La izquierda tiene una historia larga que inicia con la Revolución francesa. El 14 de julio de 1789 la Asamblea Nacional acotó en el proyecto constitucional la prerrogativa del veto del monarca, anteponiendo a la voluntad real la soberanía popular. Por la circunstancia de que los promotores de la iniciativa estaban sentados aquel día a la izquierda del presidente del órgano legislativo, en adelante esa posición simbolizaría el rechazo al statu quo. Fue después que la izquierda adoptó la solución de la llamada “cuestión social” como objetivo de su acción política, adjetivándose socialista.

La tematización de la cuestión social es previa a la existencia de la izquierda. Utopía (1516), de Tomás Moro, fincó la reproducción social en el trabajo, y la felicidad colectiva, en la abolición de la propiedad privada, la distribución equitativa y justa de los bienes, combatiendo un orden “en el que lo mejor pertenece a los peores… en que unos cuantos se reparten todos los bienes, disfrutando de todas las comodidades, mientras la mayoría vive en la miseria”. Los radicales de la Revolución inglesa del siglo xvii también pretendieron acabar con la propiedad privada y aspiraron a la autosuficiencia económica, dentro de una vida comunitaria basada en el respeto del individuo.
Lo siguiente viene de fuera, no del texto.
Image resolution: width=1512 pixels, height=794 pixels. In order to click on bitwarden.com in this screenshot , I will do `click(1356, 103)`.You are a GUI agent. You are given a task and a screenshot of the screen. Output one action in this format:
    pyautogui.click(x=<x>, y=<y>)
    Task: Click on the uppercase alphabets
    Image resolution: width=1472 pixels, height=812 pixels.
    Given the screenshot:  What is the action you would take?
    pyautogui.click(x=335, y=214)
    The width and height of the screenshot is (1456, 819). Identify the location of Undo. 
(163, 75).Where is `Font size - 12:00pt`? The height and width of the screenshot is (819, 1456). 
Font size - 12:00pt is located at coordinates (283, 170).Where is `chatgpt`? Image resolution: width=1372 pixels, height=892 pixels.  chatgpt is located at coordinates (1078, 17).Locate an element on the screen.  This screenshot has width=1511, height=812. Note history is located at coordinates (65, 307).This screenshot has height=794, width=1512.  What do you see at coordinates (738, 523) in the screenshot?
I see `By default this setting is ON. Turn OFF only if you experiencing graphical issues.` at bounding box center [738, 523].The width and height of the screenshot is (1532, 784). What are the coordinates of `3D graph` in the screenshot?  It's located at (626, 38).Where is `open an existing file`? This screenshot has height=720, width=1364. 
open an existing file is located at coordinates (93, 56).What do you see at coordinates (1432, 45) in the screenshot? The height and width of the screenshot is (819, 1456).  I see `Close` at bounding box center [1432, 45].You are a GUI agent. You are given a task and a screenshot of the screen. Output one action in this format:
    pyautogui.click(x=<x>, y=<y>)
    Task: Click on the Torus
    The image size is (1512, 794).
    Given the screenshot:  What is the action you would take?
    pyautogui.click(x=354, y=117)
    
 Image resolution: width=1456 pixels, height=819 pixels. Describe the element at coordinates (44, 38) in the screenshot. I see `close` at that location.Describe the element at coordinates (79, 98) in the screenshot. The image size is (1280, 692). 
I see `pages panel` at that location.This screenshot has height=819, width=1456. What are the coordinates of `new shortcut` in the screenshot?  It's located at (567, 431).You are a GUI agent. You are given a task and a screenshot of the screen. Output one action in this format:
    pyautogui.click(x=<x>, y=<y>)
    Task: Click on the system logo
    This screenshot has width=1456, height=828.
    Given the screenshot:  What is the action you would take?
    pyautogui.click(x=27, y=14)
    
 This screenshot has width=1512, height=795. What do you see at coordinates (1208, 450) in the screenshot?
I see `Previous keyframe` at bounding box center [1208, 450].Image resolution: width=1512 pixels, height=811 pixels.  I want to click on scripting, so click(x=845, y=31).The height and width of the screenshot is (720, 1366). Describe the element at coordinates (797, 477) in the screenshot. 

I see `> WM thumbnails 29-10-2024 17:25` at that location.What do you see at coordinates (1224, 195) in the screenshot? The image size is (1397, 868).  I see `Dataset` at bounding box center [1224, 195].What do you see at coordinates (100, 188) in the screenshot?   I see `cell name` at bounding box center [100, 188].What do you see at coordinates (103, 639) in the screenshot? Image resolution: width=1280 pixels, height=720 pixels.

Entrado el siglo xviii, Diderot instó a los revolucionarios estadunidenses a que en el nuevo mundo que pretendían construir evitaran “una división de la riqueza demasiado desigual, lo que resulta en un pequeño número de ciudadanos opulentos y una multitud de ciudadanos que viven en la miseria, de donde proviene la arrogancia de unos y la humillación de otros”. Rousseau estaba cierto de que la riqueza de pocos descansaba en la miseria de muchos, en tanto que Goethe destacó la presencia de “masas que recíprocamente se enfrentan en el mundo”, en una discordia permanente. Adam Smith asumía que los buenos salarios elevaban la productividad de la mano de obra, en tanto que Condorcet y Paine consideraron a la educación pública y la seguridad social instrumentos idóneos para reducir la desigualdad social.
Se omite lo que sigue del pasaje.